# Data provided:
- - - - -
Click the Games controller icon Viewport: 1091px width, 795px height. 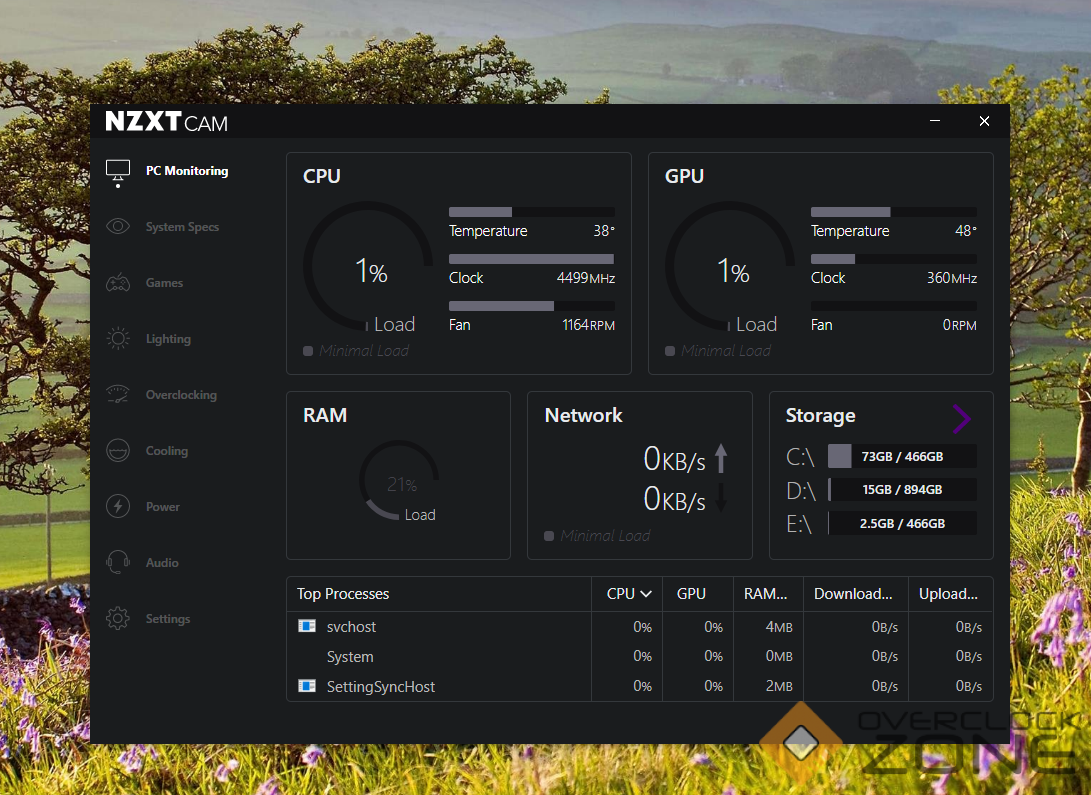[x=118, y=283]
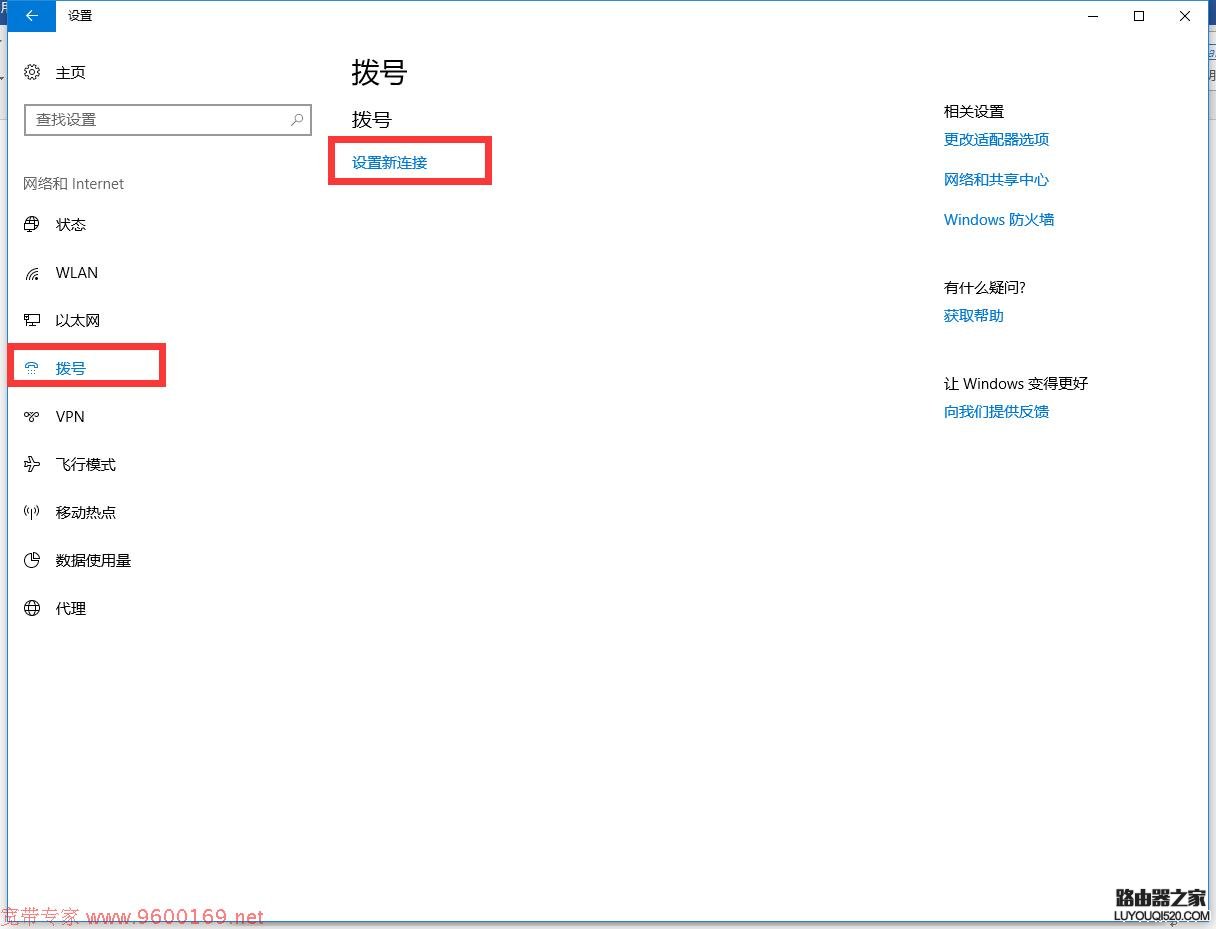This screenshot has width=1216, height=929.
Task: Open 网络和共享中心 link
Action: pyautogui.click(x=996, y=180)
- - - - -
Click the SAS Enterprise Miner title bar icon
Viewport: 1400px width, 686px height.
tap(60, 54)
- - - - -
# What is asked:
Copy the entries word for word, from the line containing "Click the SAS Enterprise Miner title bar icon" through the line containing "tap(60, 54)".

# Answer:
Click the SAS Enterprise Miner title bar icon
Viewport: 1400px width, 686px height.
tap(60, 54)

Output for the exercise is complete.